1868 eröffnet das Künstlerhaus der erst kurz zuvor neu formierten Wiener Künstlervereinigung am Wiener Karlsplatz.

1897 verlassen aufstrebende Künstler wie Gustav Klimt die Vereinigung, um die Secession zu gründen.

1911 werden nach Umbauten erste Pläne gewälzt, den Bau zugunsten von Ein nahmen für die notorisch finanzschwache Künstlervereinigung in Zinshäuser umzubauen. Umbau- und Abrisspläne werden zum ständigen Begleiter.

1949 trennt man zwecks Einnahmen einen Flügel ab, um dort ein Kino einzurichten, 1974 zieht in den anderen ein Theater ein. Was nach dem Brut-Auszug aus dem rechten Flügel wird, ist noch offen.

1983 wird der Bau trotz Desinteresse unter Denkmalschutz gestellt. Die Künstlervereinigung verdient in den folgenden Jahrzehnten durch Vermietung an Festwochen oder KHM.

2000 subventionieren Stadt und Bund erstmals mit insgesamt 600.000 Euro – zu wenig zum Leben, weshalb das Künstlerhaus für lange Jahre hinter Werbeplanen verschwindet.

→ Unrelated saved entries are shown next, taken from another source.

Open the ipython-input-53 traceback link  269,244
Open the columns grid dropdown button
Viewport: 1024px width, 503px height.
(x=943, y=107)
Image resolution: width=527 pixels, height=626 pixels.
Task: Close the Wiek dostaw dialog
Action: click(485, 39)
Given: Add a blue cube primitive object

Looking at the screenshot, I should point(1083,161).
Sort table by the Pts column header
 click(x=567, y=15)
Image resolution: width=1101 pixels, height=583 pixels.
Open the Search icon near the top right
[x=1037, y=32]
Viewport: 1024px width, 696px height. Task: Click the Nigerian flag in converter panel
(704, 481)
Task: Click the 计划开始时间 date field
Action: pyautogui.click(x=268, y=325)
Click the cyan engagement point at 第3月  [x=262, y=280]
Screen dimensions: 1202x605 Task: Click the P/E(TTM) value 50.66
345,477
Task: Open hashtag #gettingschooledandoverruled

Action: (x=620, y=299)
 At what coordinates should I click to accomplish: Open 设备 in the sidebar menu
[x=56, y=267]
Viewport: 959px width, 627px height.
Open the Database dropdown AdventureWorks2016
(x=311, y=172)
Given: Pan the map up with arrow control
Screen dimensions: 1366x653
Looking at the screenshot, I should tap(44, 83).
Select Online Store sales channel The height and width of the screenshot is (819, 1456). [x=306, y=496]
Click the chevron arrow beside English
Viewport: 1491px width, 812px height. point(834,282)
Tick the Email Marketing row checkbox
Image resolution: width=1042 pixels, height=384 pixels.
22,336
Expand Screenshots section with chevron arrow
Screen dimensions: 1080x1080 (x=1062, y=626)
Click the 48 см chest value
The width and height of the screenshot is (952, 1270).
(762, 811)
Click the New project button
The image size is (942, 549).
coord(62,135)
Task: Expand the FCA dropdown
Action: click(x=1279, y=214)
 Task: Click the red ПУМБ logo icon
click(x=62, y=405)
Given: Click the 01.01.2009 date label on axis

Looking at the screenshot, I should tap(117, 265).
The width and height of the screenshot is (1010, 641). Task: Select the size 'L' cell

2015 steigt Hans Peter Haselsteiner unter Protest vieler Mitglieder ein, übernimmt 74 Prozent an der neu gegründeten Künstlerhaus Besitz- und Betriebs GmbH und saniert den Bau bis 2020 um 57 Millionen Euro. Die Albertina bespielt ab nun 2500 Quadratmeter im Erdgeschoß, die Künstlervereinigung 900 Quadratmeter im ersten Stock und hält an der GmbH 26 Prozent Sperrminorität.